Pedro Salazar
El Financiero
21/02/2018
Mucho lo han dicho los que saben: El siglo XIX fue muy azaroso y poco constructivo para México. Ahora, en el siglo XXI, podríamos perder uno de los pocos haberes que aquella centuria nos dejó. Me refiero a la laicidad del Estado mexicano. Si esto sucede, perderemos mucho más que un membrete plasmado desde 2012 en el artículo 40 de la Constitución. Recordemos lo que dice esa disposición que encapsula nuestra identidad nacional: “Es voluntad del pueblo mexicano constituirse en una República representativa, democrática, laica y federal, compuesta por estados libres y soberanos en todo lo concerniente a su régimen interior, y por la Ciudad de México, unidos en una federación establecida según los principios de esta ley fundamental”.
Como puede observarse, el principio de la laicidad rige en todo el país y vale para todos los órdenes de gobierno. Su sentido profundo es bien conocido pero, cada vez con más frecuencia, despreciado por quienes nos gobiernan y quienes aspiran a gobernarnos. La agenda laica busca garantizar que los dogmas y prejuicios religiosos no colonicen la esfera pública, y que ninguna agenda religiosa goce de un régimen de privilegio que le permita imponer sus creencias a través de las normas colectivas. En ese sentido, la laicidad es, a la vez, un dique en contra del poder ideológico, un proyecto antidiscriminatorio y una válvula de protección para los derechos de todas las personas, pero en particular de las minorías (religiosas, sexuales, ideológicas).

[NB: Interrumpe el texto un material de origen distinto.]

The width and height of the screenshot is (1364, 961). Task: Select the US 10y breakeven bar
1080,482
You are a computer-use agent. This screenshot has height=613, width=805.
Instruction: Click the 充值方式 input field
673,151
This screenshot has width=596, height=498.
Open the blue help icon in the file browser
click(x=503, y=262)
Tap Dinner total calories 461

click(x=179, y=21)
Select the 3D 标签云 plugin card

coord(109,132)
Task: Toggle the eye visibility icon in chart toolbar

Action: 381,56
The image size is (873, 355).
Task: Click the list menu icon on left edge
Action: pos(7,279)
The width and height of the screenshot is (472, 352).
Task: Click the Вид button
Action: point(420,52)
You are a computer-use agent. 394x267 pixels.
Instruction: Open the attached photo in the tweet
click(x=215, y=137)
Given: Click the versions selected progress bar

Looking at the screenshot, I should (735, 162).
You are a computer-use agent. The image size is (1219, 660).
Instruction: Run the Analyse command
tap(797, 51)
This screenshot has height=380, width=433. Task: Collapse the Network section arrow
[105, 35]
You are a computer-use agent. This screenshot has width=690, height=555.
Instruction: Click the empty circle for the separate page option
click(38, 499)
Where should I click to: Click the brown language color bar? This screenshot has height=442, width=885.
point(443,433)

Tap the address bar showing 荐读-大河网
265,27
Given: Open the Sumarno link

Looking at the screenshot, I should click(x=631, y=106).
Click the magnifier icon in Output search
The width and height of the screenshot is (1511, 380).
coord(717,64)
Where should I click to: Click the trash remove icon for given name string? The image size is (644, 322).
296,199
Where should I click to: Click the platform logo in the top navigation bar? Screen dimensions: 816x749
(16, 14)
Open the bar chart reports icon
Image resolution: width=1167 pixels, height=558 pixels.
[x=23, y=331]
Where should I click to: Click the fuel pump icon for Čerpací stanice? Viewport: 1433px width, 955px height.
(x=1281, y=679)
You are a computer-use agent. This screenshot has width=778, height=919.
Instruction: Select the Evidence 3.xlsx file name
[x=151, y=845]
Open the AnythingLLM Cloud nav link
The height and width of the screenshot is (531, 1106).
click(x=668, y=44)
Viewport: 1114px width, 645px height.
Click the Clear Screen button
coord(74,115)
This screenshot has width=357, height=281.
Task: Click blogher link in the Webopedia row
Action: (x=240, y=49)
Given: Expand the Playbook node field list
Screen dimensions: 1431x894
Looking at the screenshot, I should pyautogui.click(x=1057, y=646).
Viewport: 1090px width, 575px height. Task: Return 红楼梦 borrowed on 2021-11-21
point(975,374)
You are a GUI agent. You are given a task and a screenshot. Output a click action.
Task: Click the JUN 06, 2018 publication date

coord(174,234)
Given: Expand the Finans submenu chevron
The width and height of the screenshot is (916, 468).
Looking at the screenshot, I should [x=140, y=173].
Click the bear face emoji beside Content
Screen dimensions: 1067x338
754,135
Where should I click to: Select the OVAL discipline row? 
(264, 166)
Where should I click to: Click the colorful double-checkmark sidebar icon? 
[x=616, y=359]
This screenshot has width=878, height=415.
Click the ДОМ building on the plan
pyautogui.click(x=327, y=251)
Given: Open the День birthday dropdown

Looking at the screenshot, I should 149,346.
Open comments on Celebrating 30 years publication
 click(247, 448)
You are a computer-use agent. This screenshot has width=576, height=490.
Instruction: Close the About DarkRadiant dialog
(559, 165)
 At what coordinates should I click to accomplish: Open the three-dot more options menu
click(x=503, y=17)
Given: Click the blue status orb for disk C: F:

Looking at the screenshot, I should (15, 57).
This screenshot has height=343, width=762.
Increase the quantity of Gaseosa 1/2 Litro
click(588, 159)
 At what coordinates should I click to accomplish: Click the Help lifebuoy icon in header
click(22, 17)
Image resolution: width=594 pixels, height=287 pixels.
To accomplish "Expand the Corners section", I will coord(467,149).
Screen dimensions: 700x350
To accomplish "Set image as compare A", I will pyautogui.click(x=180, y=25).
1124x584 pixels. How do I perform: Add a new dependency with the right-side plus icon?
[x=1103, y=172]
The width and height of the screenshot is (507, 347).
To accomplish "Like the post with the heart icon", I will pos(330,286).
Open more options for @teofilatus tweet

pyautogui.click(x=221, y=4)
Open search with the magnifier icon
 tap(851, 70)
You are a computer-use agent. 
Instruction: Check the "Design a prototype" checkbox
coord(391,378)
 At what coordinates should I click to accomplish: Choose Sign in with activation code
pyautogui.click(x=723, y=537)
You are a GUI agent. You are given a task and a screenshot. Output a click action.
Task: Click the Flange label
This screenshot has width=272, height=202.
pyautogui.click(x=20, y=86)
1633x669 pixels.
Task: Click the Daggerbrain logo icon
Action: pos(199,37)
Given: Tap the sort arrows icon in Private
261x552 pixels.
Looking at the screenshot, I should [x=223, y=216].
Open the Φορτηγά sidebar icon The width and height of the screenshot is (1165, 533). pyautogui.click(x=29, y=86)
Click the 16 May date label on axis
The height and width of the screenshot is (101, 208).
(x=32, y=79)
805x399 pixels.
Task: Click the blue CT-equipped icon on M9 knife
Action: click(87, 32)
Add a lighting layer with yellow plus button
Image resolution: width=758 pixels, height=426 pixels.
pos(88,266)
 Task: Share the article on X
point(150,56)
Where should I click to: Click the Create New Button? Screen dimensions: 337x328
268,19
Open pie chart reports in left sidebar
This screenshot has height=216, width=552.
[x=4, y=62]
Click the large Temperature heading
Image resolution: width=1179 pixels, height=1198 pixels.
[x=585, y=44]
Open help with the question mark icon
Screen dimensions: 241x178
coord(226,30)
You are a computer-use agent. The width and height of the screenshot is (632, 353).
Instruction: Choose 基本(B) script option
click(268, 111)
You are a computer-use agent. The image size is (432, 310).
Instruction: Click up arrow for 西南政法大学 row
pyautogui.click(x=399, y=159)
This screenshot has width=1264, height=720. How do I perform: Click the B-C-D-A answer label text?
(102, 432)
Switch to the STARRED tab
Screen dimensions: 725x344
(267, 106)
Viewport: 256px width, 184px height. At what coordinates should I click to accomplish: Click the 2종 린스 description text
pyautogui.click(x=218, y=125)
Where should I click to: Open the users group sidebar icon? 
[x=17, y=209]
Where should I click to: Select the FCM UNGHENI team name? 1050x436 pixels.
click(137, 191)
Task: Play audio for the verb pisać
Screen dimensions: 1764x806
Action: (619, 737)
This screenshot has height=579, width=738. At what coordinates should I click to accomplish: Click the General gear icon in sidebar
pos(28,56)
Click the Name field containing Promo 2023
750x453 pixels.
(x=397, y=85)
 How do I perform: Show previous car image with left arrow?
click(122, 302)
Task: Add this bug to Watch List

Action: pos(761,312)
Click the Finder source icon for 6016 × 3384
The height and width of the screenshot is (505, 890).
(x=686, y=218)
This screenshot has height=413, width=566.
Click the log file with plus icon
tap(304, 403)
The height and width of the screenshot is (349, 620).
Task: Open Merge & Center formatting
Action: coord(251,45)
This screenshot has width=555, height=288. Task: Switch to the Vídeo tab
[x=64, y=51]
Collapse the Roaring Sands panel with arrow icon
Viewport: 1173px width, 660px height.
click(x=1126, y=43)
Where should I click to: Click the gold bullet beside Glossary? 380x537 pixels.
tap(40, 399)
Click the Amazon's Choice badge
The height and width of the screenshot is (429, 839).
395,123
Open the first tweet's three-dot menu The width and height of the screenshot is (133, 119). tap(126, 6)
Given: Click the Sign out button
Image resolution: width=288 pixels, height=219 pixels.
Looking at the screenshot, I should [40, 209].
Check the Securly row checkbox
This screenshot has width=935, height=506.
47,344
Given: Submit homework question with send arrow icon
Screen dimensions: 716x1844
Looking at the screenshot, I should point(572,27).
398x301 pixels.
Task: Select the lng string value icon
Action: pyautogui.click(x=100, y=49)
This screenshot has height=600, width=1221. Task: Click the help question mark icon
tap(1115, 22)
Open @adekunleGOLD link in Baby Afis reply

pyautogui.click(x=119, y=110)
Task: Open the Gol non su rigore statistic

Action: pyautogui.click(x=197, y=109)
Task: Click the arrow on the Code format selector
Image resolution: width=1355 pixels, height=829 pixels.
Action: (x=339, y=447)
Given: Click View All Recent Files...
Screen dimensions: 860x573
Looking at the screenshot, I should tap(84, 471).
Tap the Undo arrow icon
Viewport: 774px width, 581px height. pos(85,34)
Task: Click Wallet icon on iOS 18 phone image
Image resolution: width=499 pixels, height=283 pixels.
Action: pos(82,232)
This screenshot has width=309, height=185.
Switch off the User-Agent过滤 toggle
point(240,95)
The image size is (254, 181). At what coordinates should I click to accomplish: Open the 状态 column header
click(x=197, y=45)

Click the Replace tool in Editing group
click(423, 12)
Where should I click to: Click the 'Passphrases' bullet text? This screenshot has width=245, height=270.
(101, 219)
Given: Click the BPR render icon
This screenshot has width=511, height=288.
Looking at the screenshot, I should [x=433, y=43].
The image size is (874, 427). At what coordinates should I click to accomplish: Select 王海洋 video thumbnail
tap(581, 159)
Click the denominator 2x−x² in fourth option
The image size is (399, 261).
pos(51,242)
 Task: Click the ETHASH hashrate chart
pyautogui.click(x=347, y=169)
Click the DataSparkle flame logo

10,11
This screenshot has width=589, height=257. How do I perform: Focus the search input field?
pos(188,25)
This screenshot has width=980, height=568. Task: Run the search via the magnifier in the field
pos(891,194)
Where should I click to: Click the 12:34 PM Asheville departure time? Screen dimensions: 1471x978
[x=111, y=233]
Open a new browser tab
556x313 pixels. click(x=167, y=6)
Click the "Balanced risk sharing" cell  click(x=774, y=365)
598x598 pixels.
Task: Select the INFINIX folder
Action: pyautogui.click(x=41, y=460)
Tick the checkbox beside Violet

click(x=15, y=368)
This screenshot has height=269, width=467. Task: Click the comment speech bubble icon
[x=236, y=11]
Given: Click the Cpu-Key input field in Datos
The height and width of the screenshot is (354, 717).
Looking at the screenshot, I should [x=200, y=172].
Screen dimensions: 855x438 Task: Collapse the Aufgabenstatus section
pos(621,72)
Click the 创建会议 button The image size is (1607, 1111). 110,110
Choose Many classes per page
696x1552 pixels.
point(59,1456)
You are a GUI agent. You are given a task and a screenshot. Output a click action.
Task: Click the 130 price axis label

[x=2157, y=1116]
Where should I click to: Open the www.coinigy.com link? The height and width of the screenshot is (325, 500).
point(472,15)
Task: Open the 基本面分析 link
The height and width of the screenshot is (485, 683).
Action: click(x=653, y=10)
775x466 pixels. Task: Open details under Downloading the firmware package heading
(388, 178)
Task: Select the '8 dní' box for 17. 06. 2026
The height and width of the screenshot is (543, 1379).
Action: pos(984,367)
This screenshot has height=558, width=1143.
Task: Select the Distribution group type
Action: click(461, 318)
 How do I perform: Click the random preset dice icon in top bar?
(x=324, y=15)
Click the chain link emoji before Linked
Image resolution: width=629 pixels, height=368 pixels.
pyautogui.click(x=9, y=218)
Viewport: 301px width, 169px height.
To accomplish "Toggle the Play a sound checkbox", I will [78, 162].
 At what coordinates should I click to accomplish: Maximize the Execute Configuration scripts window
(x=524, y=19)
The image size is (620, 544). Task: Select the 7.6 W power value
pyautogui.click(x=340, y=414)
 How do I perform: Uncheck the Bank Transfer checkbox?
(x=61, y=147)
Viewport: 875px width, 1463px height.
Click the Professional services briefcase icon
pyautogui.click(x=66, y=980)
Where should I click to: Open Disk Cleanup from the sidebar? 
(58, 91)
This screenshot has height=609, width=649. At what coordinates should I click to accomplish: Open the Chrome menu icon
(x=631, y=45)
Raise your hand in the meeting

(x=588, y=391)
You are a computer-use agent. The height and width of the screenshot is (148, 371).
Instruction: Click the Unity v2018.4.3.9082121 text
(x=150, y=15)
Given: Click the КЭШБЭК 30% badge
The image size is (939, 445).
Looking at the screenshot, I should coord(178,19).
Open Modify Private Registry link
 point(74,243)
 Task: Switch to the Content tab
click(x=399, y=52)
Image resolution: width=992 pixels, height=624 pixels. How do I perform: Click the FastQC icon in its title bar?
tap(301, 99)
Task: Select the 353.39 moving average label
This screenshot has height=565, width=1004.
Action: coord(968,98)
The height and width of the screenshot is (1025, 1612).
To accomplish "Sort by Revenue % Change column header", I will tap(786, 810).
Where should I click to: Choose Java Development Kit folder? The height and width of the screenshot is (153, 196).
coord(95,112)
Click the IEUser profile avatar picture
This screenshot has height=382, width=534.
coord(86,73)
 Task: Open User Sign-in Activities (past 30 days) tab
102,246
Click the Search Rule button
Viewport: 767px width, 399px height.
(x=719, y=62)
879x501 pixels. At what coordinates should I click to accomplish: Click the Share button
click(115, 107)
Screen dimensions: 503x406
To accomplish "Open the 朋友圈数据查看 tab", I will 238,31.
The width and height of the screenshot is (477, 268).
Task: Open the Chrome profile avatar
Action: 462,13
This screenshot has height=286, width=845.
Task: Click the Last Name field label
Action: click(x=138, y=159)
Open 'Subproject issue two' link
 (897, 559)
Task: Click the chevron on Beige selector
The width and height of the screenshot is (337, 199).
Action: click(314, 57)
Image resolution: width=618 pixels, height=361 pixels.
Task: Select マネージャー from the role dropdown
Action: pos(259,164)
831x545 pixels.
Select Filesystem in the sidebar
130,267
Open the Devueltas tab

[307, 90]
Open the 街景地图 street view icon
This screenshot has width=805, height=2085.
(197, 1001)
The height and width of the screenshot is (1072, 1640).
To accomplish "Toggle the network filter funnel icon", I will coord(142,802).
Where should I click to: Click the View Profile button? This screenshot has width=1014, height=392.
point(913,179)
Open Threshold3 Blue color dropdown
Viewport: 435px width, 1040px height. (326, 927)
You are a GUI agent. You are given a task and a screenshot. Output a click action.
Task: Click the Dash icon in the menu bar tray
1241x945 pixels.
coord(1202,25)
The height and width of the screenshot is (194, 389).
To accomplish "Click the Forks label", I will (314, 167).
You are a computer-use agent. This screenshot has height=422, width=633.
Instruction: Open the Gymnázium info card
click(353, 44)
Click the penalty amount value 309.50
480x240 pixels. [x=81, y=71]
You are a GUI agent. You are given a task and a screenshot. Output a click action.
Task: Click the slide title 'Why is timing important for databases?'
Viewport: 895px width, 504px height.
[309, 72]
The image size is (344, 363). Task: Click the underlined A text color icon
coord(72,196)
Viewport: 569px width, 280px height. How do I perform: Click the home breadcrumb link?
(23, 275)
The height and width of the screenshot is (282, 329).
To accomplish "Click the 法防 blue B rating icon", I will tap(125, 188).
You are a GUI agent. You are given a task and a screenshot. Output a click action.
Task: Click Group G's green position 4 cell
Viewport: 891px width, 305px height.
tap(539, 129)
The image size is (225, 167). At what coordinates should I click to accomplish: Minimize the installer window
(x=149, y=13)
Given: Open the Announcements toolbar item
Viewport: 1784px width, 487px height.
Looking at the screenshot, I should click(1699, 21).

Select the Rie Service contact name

En los últimos años –digamos un par de décadas– en diversos países de América Latina ha reemergido una fuerza reaccionaria de corte profundamente conservador que confronta a los principios y valores que la modernidad trajo tras de sí. Sus enemigos son la autonomía personal, la igualdad en el derecho a ser distintos, la diversidad, la identidad de género, la gesta antidiscriminatoria, las libertades sexuales y reproductivas, etcétera. El fenómeno se ha instalado con una fuerza inusitada en Brasil, ha partido en dos a la sociedad colombiana durante las discusiones sobre el proceso de paz y, apenas hace unas pocas semanas, ha encumbrado en la primera ronda electoral a un pastor evangélico que aspira a ser presidente de Costa Rica. Ello por mencionar sólo casos emblemáticos, porque en realidad ese movimiento neoconservador ha venido ganando presencia en muchas latitudes. A decir verdad, su agenda es de vieja data pero lo novedoso es su talante evangélico, su articulación política y su alianza estratégica con el otro gran bastión del conservadurismo, la Iglesia católica.
De esta manera los valores laicos de la tolerancia, la deliberación racional, la investigación científica y la educación liberal, se han visto acechados por la intransigencia, el fanatismo y el dogmatismo. Las víctimas no son principios abstractos, sino personas concretas que ven amenazada su identidad, su libertad y su plan de vida. Para quienes se suman a ese ejército de cangrejos poco importa, por ejemplo, que la Corte Interamericana de Derechos Humanos –y en el caso mexicano la SCJN– reconozcan el derecho al libre desarrollo de la personalidad y, derivado del mismo, entre otros, el derecho al matrimonio igualitario. Su agenda es el atropellamiento de las minorías por los prejuicios mayoritarios y por ello han llevado a la arena electoral su proyecto ultramontano.
La alianza del Partido Encuentro Social con Morena y las declaraciones abiertamente conservadoras del candidato del Partido Revolucionario Institucional al Gobierno de la CDMX dan cuenta de que el México laico se está contagiando del virus conservador. Los portadores –para colmo de males– son la coalición que pretende enarbolar la agenda de la izquierda y un representante de la fuerza política que blandió la bandera de la laicidad durante un buen tramo del siglo XX. Así que la amenaza de regresión también arrastra claudicaciones. Ahora resulta que el Partido Acción Nacional (PAN), en su alianza con el Partido de la Revolución Democrática (PRD), representa lo más cercano a una agenda progresista. El mundo de cabeza.
Alguien podría aducir que el giro conservador –al menos en el caso de México– se explica por simple pragmatismo electorero. Tal vez así sea para los candidatos, pero no lo es para las organizaciones religiosas. Estas tienen una agenda con la que buscan invadir la convivencia y la política es su medio para hacerlo. Justo lo que la laicidad objeta.